Swap every "Encryption" in the lines below for "Privacy" and write all the lines out again with nothing else changed.

A block of data
-- START --

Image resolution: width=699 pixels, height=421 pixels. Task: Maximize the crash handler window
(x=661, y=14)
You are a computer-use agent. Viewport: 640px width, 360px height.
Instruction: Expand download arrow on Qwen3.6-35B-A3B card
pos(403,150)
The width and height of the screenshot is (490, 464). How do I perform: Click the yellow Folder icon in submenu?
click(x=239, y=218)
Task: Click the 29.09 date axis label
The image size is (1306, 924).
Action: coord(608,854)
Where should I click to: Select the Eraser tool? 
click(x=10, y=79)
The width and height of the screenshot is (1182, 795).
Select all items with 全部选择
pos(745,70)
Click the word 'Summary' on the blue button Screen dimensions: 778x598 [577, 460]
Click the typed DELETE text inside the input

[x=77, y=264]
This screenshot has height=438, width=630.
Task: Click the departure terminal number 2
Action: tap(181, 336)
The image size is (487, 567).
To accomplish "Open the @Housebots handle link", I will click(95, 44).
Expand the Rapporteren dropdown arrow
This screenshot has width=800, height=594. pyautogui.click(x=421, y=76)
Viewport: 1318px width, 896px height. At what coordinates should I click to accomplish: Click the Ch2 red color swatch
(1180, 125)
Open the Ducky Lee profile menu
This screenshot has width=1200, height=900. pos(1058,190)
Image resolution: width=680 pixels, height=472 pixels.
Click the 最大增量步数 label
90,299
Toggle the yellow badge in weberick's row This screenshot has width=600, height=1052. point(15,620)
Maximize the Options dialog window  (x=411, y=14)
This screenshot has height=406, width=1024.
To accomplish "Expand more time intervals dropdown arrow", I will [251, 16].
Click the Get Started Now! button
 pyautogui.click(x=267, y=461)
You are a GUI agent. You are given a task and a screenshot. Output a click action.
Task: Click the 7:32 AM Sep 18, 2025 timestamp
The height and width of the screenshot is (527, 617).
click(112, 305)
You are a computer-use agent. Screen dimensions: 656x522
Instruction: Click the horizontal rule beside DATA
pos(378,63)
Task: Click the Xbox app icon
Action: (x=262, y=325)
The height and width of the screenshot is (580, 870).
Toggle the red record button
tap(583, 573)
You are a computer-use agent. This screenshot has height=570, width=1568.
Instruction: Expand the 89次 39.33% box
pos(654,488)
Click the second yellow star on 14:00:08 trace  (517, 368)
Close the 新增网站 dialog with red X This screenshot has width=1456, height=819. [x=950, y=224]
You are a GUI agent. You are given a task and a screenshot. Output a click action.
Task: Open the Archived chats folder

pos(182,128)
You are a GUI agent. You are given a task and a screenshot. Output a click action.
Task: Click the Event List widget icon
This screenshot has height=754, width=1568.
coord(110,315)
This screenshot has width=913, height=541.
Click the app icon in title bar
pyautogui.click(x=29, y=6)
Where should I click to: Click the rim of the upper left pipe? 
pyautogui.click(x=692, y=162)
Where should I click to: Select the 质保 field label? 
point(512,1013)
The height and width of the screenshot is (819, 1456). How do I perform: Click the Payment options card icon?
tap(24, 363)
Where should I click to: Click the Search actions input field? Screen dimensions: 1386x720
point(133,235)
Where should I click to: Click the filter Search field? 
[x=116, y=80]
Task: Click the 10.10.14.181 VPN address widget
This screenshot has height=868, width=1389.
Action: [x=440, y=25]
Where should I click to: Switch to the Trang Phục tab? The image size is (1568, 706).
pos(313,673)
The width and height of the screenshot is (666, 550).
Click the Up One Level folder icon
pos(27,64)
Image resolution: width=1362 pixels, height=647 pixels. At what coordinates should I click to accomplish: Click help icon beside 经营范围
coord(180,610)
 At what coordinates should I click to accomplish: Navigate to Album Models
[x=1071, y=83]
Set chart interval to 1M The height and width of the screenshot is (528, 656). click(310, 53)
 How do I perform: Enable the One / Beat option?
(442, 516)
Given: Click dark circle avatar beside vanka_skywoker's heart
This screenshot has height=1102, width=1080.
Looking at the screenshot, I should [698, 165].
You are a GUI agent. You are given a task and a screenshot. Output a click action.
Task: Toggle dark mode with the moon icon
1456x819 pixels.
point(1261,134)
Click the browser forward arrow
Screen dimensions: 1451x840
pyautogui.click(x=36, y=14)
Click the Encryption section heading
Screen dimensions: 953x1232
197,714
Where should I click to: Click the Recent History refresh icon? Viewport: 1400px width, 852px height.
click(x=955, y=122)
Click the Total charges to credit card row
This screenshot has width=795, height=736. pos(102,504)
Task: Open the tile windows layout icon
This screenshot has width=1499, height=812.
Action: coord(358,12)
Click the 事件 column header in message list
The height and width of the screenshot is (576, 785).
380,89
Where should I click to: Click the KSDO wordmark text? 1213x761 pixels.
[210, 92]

-- END --

## Answer for the task
Image resolution: width=699 pixels, height=421 pixels. Task: Maximize the crash handler window
(x=661, y=14)
You are a computer-use agent. Viewport: 640px width, 360px height.
Instruction: Expand download arrow on Qwen3.6-35B-A3B card
pos(403,150)
The width and height of the screenshot is (490, 464). How do I perform: Click the yellow Folder icon in submenu?
click(x=239, y=218)
Task: Click the 29.09 date axis label
The image size is (1306, 924).
Action: coord(608,854)
Where should I click to: Select the Eraser tool? 
click(x=10, y=79)
The width and height of the screenshot is (1182, 795).
Select all items with 全部选择
pos(745,70)
Click the word 'Summary' on the blue button Screen dimensions: 778x598 [577, 460]
Click the typed DELETE text inside the input

[x=77, y=264]
This screenshot has height=438, width=630.
Task: Click the departure terminal number 2
Action: tap(181, 336)
The image size is (487, 567).
To accomplish "Open the @Housebots handle link", I will click(95, 44).
Expand the Rapporteren dropdown arrow
This screenshot has width=800, height=594. pyautogui.click(x=421, y=76)
Viewport: 1318px width, 896px height. At what coordinates should I click to accomplish: Click the Ch2 red color swatch
(1180, 125)
Open the Ducky Lee profile menu
This screenshot has width=1200, height=900. pos(1058,190)
Image resolution: width=680 pixels, height=472 pixels.
Click the 最大增量步数 label
90,299
Toggle the yellow badge in weberick's row This screenshot has width=600, height=1052. point(15,620)
Maximize the Options dialog window  (x=411, y=14)
This screenshot has height=406, width=1024.
To accomplish "Expand more time intervals dropdown arrow", I will [251, 16].
Click the Get Started Now! button
 pyautogui.click(x=267, y=461)
You are a GUI agent. You are given a task and a screenshot. Output a click action.
Task: Click the 7:32 AM Sep 18, 2025 timestamp
The height and width of the screenshot is (527, 617).
click(112, 305)
You are a computer-use agent. Screen dimensions: 656x522
Instruction: Click the horizontal rule beside DATA
pos(378,63)
Task: Click the Xbox app icon
Action: (x=262, y=325)
The height and width of the screenshot is (580, 870).
Toggle the red record button
tap(583, 573)
You are a computer-use agent. This screenshot has height=570, width=1568.
Instruction: Expand the 89次 39.33% box
pos(654,488)
Click the second yellow star on 14:00:08 trace  (517, 368)
Close the 新增网站 dialog with red X This screenshot has width=1456, height=819. [x=950, y=224]
You are a GUI agent. You are given a task and a screenshot. Output a click action.
Task: Open the Archived chats folder

pos(182,128)
You are a GUI agent. You are given a task and a screenshot. Output a click action.
Task: Click the Event List widget icon
This screenshot has height=754, width=1568.
coord(110,315)
This screenshot has width=913, height=541.
Click the app icon in title bar
pyautogui.click(x=29, y=6)
Where should I click to: Click the rim of the upper left pipe? 
pyautogui.click(x=692, y=162)
Where should I click to: Select the 质保 field label? 
point(512,1013)
The height and width of the screenshot is (819, 1456). How do I perform: Click the Payment options card icon?
tap(24, 363)
Where should I click to: Click the Search actions input field? Screen dimensions: 1386x720
point(133,235)
Where should I click to: Click the filter Search field? 
[x=116, y=80]
Task: Click the 10.10.14.181 VPN address widget
This screenshot has height=868, width=1389.
Action: [x=440, y=25]
Where should I click to: Switch to the Trang Phục tab? The image size is (1568, 706).
pos(313,673)
The width and height of the screenshot is (666, 550).
Click the Up One Level folder icon
pos(27,64)
Image resolution: width=1362 pixels, height=647 pixels. At what coordinates should I click to accomplish: Click help icon beside 经营范围
coord(180,610)
 At what coordinates should I click to accomplish: Navigate to Album Models
[x=1071, y=83]
Set chart interval to 1M The height and width of the screenshot is (528, 656). click(310, 53)
 How do I perform: Enable the One / Beat option?
(442, 516)
Given: Click dark circle avatar beside vanka_skywoker's heart
This screenshot has height=1102, width=1080.
Looking at the screenshot, I should [698, 165].
You are a GUI agent. You are given a task and a screenshot. Output a click action.
Task: Toggle dark mode with the moon icon
1456x819 pixels.
point(1261,134)
Click the browser forward arrow
Screen dimensions: 1451x840
pyautogui.click(x=36, y=14)
Click the Privacy section heading
Screen dimensions: 953x1232
197,714
Where should I click to: Click the Recent History refresh icon? Viewport: 1400px width, 852px height.
click(x=955, y=122)
Click the Total charges to credit card row
This screenshot has width=795, height=736. pos(102,504)
Task: Open the tile windows layout icon
This screenshot has width=1499, height=812.
Action: coord(358,12)
Click the 事件 column header in message list
The height and width of the screenshot is (576, 785).
380,89
Where should I click to: Click the KSDO wordmark text? 1213x761 pixels.
[210, 92]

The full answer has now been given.